→ **PROBLEM TO WORK ON**
Exactly repeat the full listing that follows.

• • •

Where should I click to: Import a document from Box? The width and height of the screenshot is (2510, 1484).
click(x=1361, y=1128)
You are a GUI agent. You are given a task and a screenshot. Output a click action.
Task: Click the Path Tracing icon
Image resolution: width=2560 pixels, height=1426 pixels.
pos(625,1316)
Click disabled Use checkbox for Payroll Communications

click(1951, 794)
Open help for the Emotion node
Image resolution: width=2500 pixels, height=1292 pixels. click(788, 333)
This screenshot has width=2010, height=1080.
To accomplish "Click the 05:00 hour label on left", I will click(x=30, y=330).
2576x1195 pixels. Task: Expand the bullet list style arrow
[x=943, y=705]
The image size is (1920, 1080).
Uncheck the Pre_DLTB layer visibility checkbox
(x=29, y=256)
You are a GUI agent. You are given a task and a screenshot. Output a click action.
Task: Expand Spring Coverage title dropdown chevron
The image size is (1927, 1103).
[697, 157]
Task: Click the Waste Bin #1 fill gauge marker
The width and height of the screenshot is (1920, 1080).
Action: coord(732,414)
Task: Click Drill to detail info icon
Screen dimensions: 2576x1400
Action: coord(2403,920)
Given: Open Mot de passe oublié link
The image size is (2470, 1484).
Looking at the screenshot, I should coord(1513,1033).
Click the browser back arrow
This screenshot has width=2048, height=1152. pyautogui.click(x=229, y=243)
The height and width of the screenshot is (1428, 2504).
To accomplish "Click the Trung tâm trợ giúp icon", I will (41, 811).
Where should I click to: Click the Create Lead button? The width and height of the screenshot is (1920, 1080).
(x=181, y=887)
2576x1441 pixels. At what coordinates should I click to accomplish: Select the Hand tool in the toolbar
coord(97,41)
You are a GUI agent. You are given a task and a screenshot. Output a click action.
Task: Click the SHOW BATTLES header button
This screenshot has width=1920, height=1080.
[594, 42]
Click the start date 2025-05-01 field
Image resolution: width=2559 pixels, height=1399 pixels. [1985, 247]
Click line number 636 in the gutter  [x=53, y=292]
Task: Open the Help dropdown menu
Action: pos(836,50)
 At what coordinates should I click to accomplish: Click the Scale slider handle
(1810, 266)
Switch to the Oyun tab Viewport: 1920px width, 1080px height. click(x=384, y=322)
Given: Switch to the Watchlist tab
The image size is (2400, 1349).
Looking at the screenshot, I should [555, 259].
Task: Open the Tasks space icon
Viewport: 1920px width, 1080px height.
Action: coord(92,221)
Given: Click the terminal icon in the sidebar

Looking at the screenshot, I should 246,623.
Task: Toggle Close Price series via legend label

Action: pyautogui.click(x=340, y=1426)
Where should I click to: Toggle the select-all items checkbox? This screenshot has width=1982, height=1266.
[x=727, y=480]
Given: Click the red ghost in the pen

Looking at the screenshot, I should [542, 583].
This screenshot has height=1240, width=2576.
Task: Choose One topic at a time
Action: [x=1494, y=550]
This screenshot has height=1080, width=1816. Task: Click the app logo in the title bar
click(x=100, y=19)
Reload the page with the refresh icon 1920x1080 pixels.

• • •

→ **EXERCISE RESULT**
Where should I click to: Import a document from Box? The width and height of the screenshot is (2510, 1484).
click(x=1361, y=1128)
You are a GUI agent. You are given a task and a screenshot. Output a click action.
Task: Click the Path Tracing icon
Image resolution: width=2560 pixels, height=1426 pixels.
pos(625,1316)
Click disabled Use checkbox for Payroll Communications

click(1951, 794)
Open help for the Emotion node
Image resolution: width=2500 pixels, height=1292 pixels. click(788, 333)
This screenshot has width=2010, height=1080.
To accomplish "Click the 05:00 hour label on left", I will click(x=30, y=330).
2576x1195 pixels. Task: Expand the bullet list style arrow
[x=943, y=705]
The image size is (1920, 1080).
Uncheck the Pre_DLTB layer visibility checkbox
(x=29, y=256)
You are a GUI agent. You are given a task and a screenshot. Output a click action.
Task: Expand Spring Coverage title dropdown chevron
The image size is (1927, 1103).
[697, 157]
Task: Click the Waste Bin #1 fill gauge marker
The width and height of the screenshot is (1920, 1080).
Action: coord(732,414)
Task: Click Drill to detail info icon
Screen dimensions: 2576x1400
Action: coord(2403,920)
Given: Open Mot de passe oublié link
The image size is (2470, 1484).
Looking at the screenshot, I should coord(1513,1033).
Click the browser back arrow
This screenshot has width=2048, height=1152. pyautogui.click(x=229, y=243)
The height and width of the screenshot is (1428, 2504).
To accomplish "Click the Trung tâm trợ giúp icon", I will (41, 811).
Where should I click to: Click the Create Lead button? The width and height of the screenshot is (1920, 1080).
(x=181, y=887)
2576x1441 pixels. At what coordinates should I click to accomplish: Select the Hand tool in the toolbar
coord(97,41)
You are a GUI agent. You are given a task and a screenshot. Output a click action.
Task: Click the SHOW BATTLES header button
This screenshot has width=1920, height=1080.
[594, 42]
Click the start date 2025-05-01 field
Image resolution: width=2559 pixels, height=1399 pixels. [1985, 247]
Click line number 636 in the gutter  [x=53, y=292]
Task: Open the Help dropdown menu
Action: pos(836,50)
 At what coordinates should I click to accomplish: Click the Scale slider handle
(1810, 266)
Switch to the Oyun tab Viewport: 1920px width, 1080px height. click(x=384, y=322)
Given: Switch to the Watchlist tab
The image size is (2400, 1349).
Looking at the screenshot, I should [555, 259].
Task: Open the Tasks space icon
Viewport: 1920px width, 1080px height.
Action: coord(92,221)
Given: Click the terminal icon in the sidebar

Looking at the screenshot, I should 246,623.
Task: Toggle Close Price series via legend label

Action: pyautogui.click(x=340, y=1426)
Where should I click to: Toggle the select-all items checkbox? This screenshot has width=1982, height=1266.
[x=727, y=480]
Given: Click the red ghost in the pen

Looking at the screenshot, I should [542, 583].
This screenshot has height=1240, width=2576.
Task: Choose One topic at a time
Action: [x=1494, y=550]
This screenshot has height=1080, width=1816. Task: Click the app logo in the title bar
click(x=100, y=19)
Reload the page with the refresh icon 1920x1080 pixels.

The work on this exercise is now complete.